People are often scared of coming to a hospice. What advice would you give to these people?
There is a huge stigma attached to the word hospice. We’ve all grown up with this word hospice and that’s where everyone presumes you go to die. So if anybody has any fears, I would suggest they come and have a look. Come and meet the team and have a look around. People need to come in and then as soon as they’ve looked around the building they usually say they are shocked to find out that we often send people home- people come and go. It’s about improving quality of life and managing our patients’ symptoms. If someone is considering a hospice or has had it mentioned to them, they should come and have a look around.

How do you think palliative care at Myton differs from that of other healthcare providers?
Because we are specialist healthcare providers, I like to think we have more time. We are excellent at what we do which is providing palliative and end of life care. We are able to give specialist advice, care and knowledge. We are very respectful here at Myton- privacy and dignity is a huge priority for us. Taking into consideration patient’s wishes and doing advanced care planning is also very important. We are very honest about treatment options and how we can best support symptoms. We work very closely with all of the team and take a multi disciplinary approach to patient care. We are very respectful of all staff, patients and families and I think everyone really respects and values this.
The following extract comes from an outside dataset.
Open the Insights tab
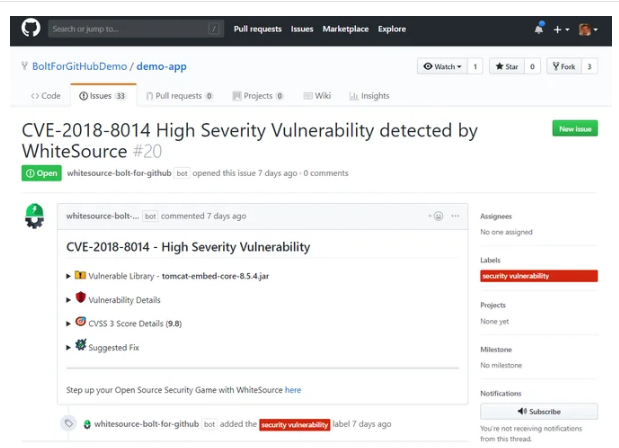Image resolution: width=619 pixels, height=448 pixels. click(x=369, y=96)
We very much provide individualised patient care that cannot always be delivered in other healthcare settings.

If you had to describe Myton in 3 words, what would they be?
Dedicated (in providing the best possible care for all patients requiring palliative or end of life care), positive and a forward thinking organisation

What are the common misconceptions about hospices and hospice care do you think?
The main misconception is that people come here to die. People come in thinking that they are coming in to die whereas that might not be the case.

Can you tell us more about the services you provide at Myton?
We can access every possible service you could wish for including pastoral care, counselling, complementary therapy, occupational therapy and physiotherapy. What other organisation can provide such a range of services?

If you had to describe yourself in 3 words, what would they be?
Passionate, committed, loyal

If you could have lunch with anyone, dead or alive, who would you pick and why?
My Aunt died at a young age, she was only 43. If I could see her again that would be amazing. She inspired me to be a nurse- she used to be a Sister at Leicester Royal Infirmary in A and E and then went into district nursing. If I could see anyone again I would love to see her. She was a huge inspiration to me and I admired her so much.

If you could travel anywhere, where would you go and why?
I would like to go and see the penguins. Going to see them is on my wish list. I love wildlife and animals.

If you could witness any event of the past, present or future, what would it be?
If I could witness any event, I would like to have been there for D-Day because it would have been amazing to have been a part of that. If you said to me I could go back and have a week during any era, I would pick a week in the 1940’s just to witness how difficult and challenging life was then.

What is a skill you’d like to learn and why?
I would love to learn to play the violin. I used to play a trombone at school so I can read music but I would love to be able to play the violin.

What do you like to do in your free time?
I’ve got two Labradors so they take up quite a lot of my time. I also love going to festivals- I’m really into VW campervans. I love reading and music is also a massive passion of mine. I love spending time with my family and friends and I spend as much time as I can with them. I love looking around antique shops, fairs and shows.